The Rolls-Royce Phantom saloon has been on sale for almost 10 years, yet aside from the addition of an extended wheelbase version in 2005 and a minor front-end restyle in 2008, it has been left unchanged. Until now.
This Series II version is distinguished by new adaptive LED headlights, a much tidier rear bumper design and a revised front bumper.
The biggest mechanical change, meanwhile, is to the automatic transmission; it now has eight speeds instead of six, which helps improve fuel economy by 10% and cuts CO2 emissions from 385g/km to 347g/km.
There’s no change in the car’ performance, so the Series II can accelerate from 0-62mph in 5.9 seconds. That’s seriously brisk for such a big, heavy car, and keen drivers can now order a Dynamic Pack that brings stiffened suspension and a recalibrated gearbox.
For the interior, the main change is a much-needed update of the BMW iDrive-derived infotainment system. The bigger screen now provides 3D maps, guided tours and improved route planning, as well as front-, rear- and top-view cameras.
The Phantom cannot yet park itself, though, nor does it provide blind-spot detection, lane-keeping or radar-controlled braking. This is disappointing when such electronic aids are found on cars that cost hundreds of thousands less.
A new eight-speed gearbox helps improve fuel economy by 10% and cuts CO2 from 385g/km to 347g/km
What’s the 2012 Rolls-Royce Phantom like to drive?
As relaxing as ever and just as eager because the V12 engine pulls with a vigour.
The Phantom also impresses for being more agile than you might expect such a gargantuan saloon to be, although you must drive it with a little care to avoid excessive roll and understeer. This, and the occasional shudders through the slender steering wheel-rim, are among the few flaws that betray its age.
The dynamic package improves the Phantom’s wieldiness without damaging its ride much, but it’s no sports saloon.
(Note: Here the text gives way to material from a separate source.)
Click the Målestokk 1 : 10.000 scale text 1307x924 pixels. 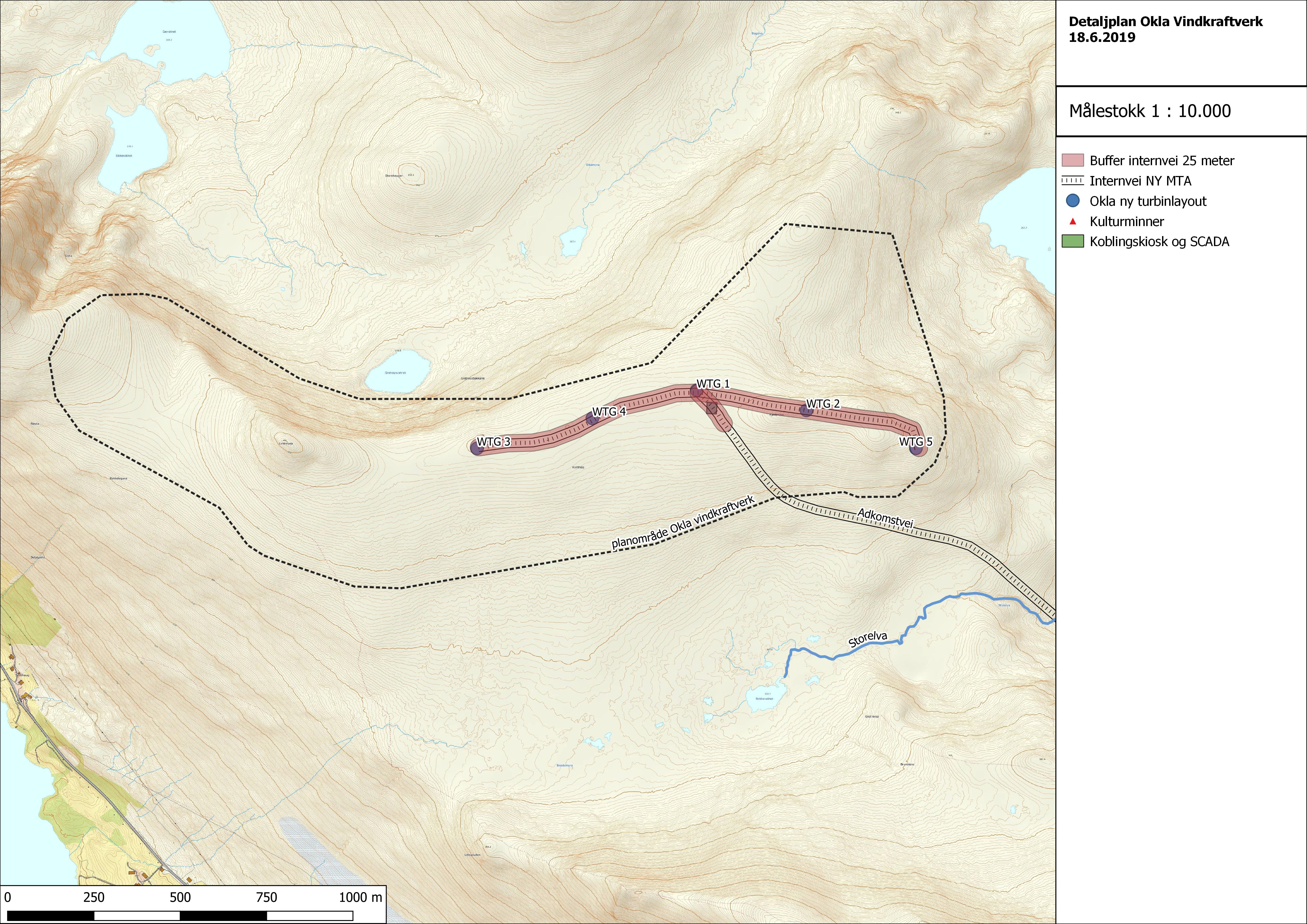[1150, 111]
It is, however, a wonderfully luxuriant way to travel, and imperious, too, because you sit high and mighty. That helps you place the car easily, as does accurate steering.
Despite its size, the gargantuan saloon is more agile than you'd expect
What's the 2012 Rolls-Royce Phantom like inside?
As exquisitely sumptuous as you’d expect; the dashboard is beautifully crafted from wood that provides a fine contrast to the rich leather.
You can move the front seats every which-way, but the rear seat is fixed, although it’s extremely comfortable nevertheless. Space is generous apart from rear legroom, which, given the Phantom’s bulk, ought to be greater.
The Phantom’s cabin is exceptionally quiet, although the air-conditioning can sometimes intrude, and there’s a little wind noise at speed.
The cabin is as luxurious as you'd expect, but rear legroom is surprisingly short
Should I buy one?
People in the market for a Phantom might also be considering the Bentley Mulsanne and Maybach 57. However, the subtle luxury of the Phantom remains unsurpassed and its deep and sometimes unexpected abilities only add to its allure, despite the appearance of a few wrinkles.